Skip to main content

Clustered analysis

Clustered analysis is available in cases where there is a need to compute metrics for entities that are different than the randomization entity.

Common cases include but are not limited to:

  • B2B companies that randomize at the company level, but wants to look at user level metrics
  • Social media companies that randomize at the user level (for a consistent user experience), but want to look at session-level metrics

Configuring clustered analysis is easy in Eppo. It requires two steps: mapping a new subentity column in the Assignment SQL and choosing clustered analysis as the analysis type when creating an experiment. Metric creation and all other configuration remains the same.

Configuring subentities

Assignment SQL has an optional subentity column. Configure the AssignmentSQL with the main entity and include an additional column with corresponding subentity ids. Select an entity name and select the appropriate column that contains the subentity ids.

Map subentity in Assignment SQL

Creating an experiment with clustered analysis

When creating an experiment, choose the randomization entity as usual.
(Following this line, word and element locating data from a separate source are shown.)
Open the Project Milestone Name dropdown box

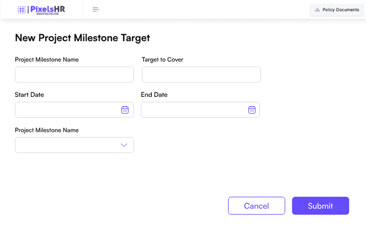pos(67,145)

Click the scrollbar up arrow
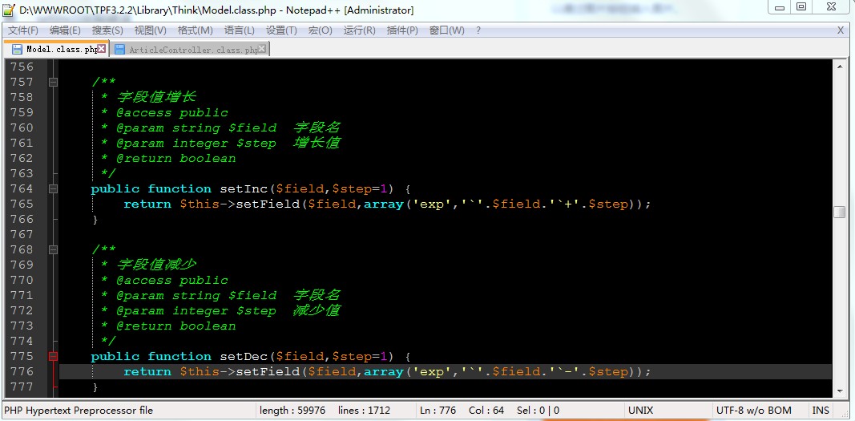tap(839, 67)
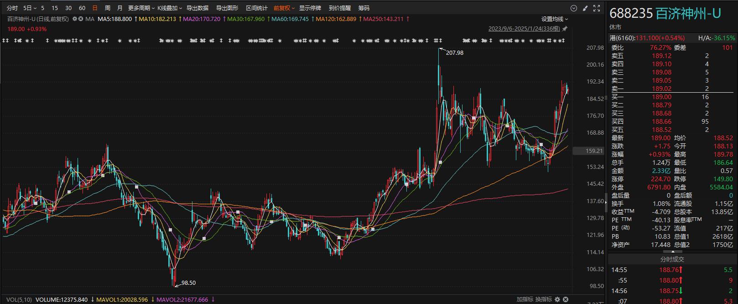738x304 pixels.
Task: Click the 导出数据 export data button
Action: (197, 8)
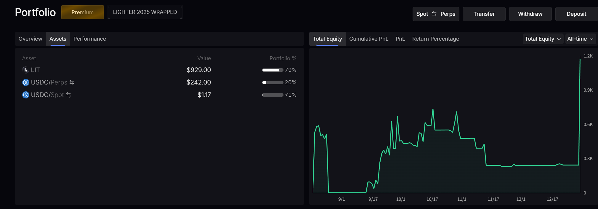The image size is (598, 209).
Task: Click swap arrows next to USDC/Spot
Action: click(x=68, y=95)
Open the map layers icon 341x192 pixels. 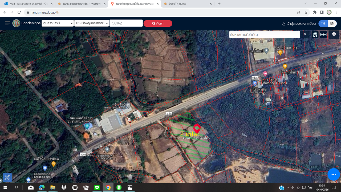click(x=334, y=34)
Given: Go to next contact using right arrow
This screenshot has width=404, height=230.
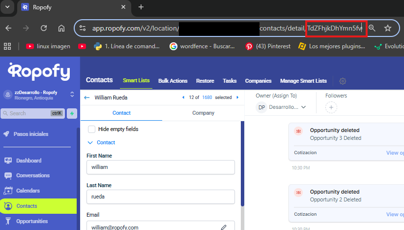Looking at the screenshot, I should coord(237,98).
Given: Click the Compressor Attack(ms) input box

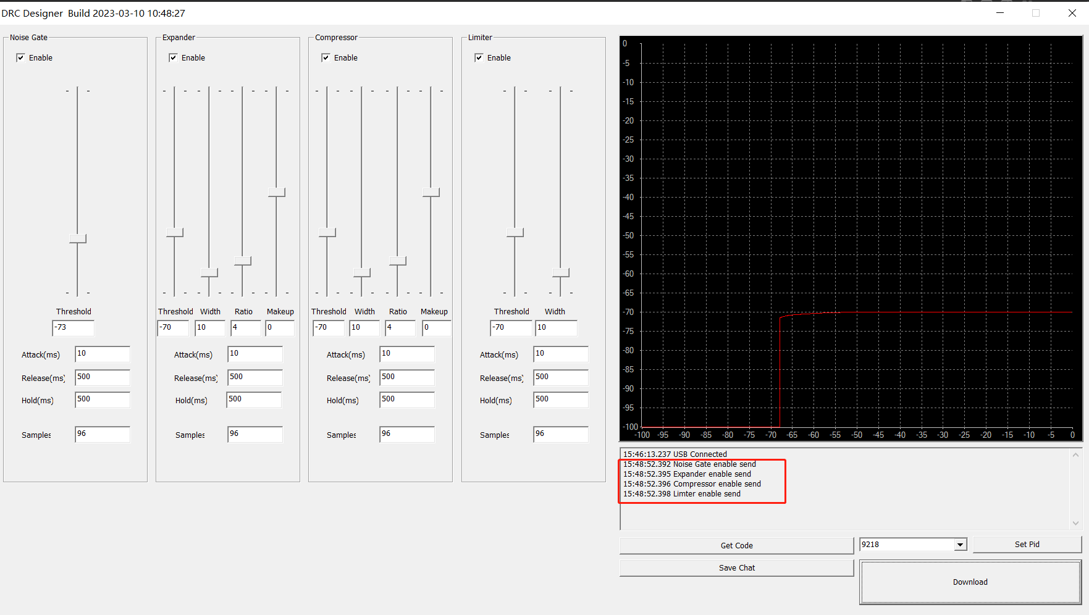Looking at the screenshot, I should coord(406,354).
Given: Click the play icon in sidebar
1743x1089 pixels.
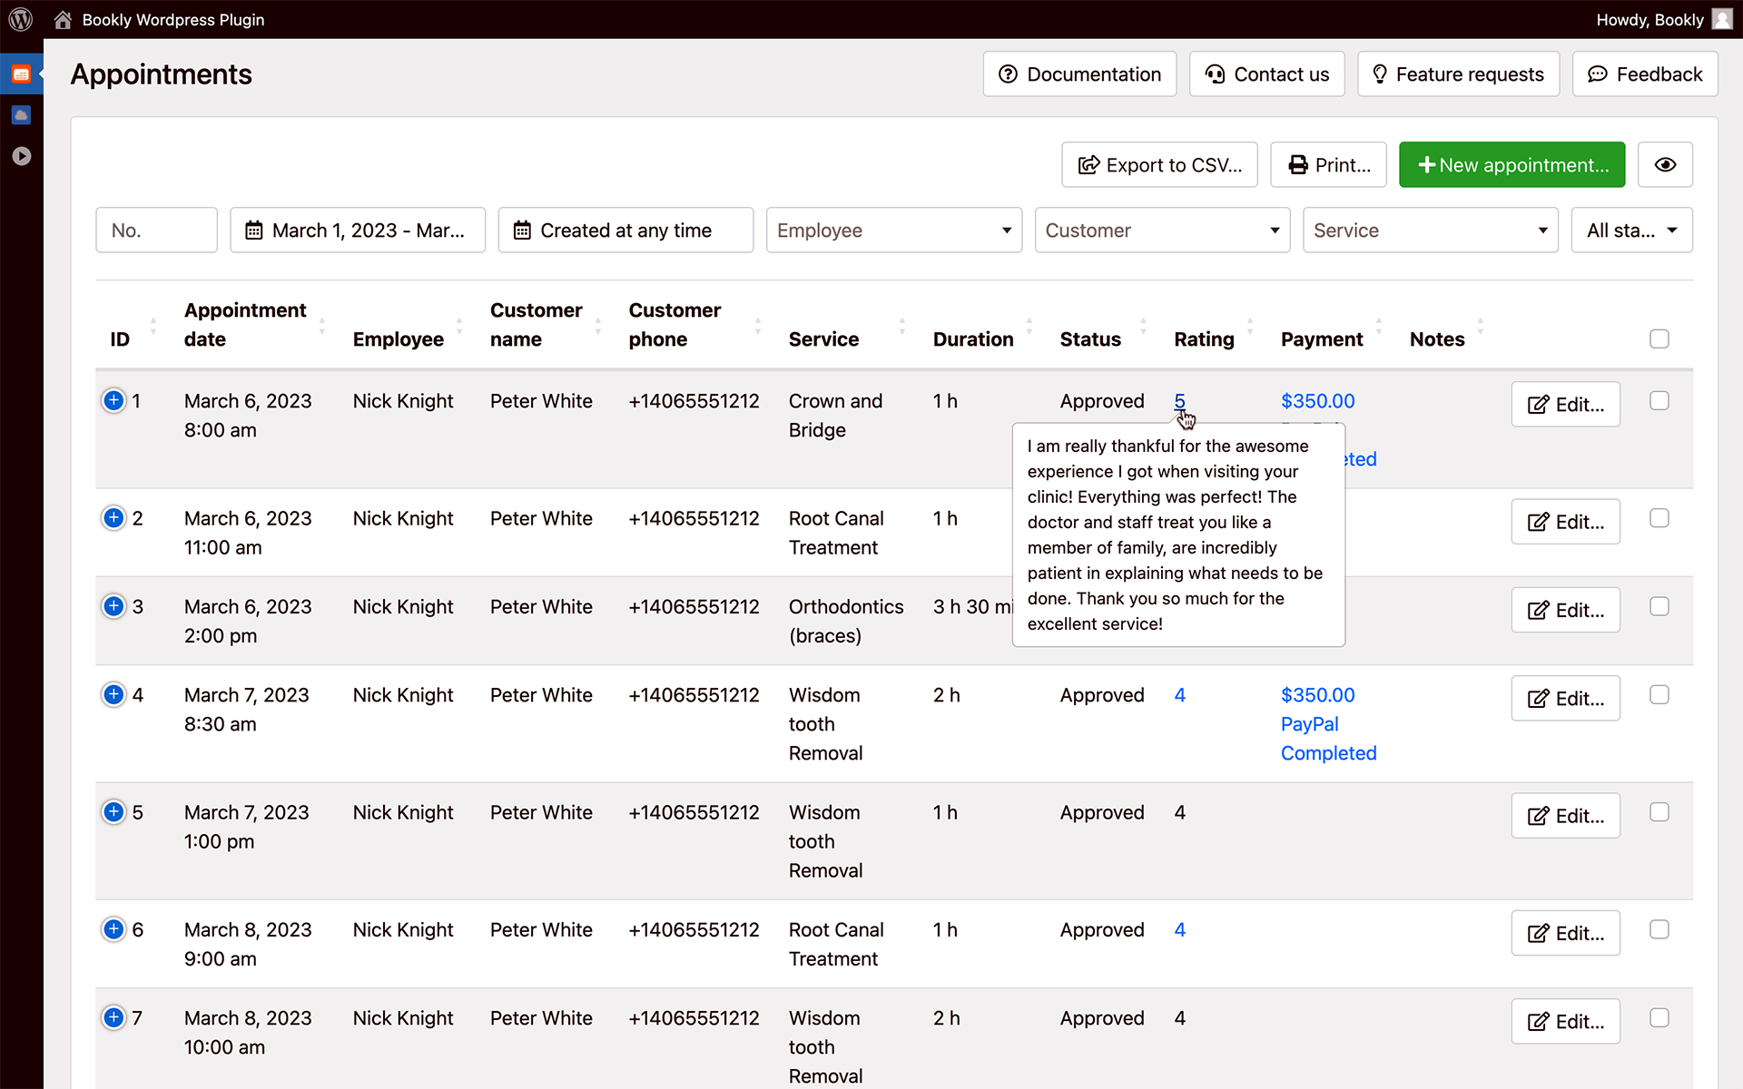Looking at the screenshot, I should click(x=21, y=156).
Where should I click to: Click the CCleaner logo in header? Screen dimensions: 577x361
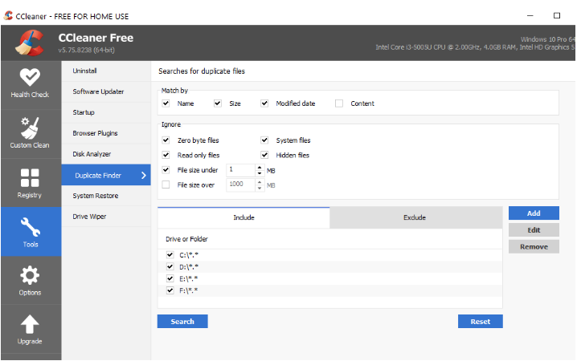pyautogui.click(x=30, y=43)
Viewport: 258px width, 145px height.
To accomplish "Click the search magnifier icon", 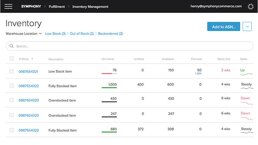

Then in Analysis Method there will be a new option for Clustered Analysis with available subentities to choose from.

Create clustered analysis experiment

Once created and running, there are a few differences on how experiment results are calculated. Notice that assignment numbers will refer to the entity but subentity numbers will also be available. Metrics will be calculated by using the subentity as the denominator.

Subentities in experiment results

Explore charts behave the same way. Assignment numbers are reported, but metrics and their split bys will use the subentity numbers for the denominator.

Subentities in Explore charts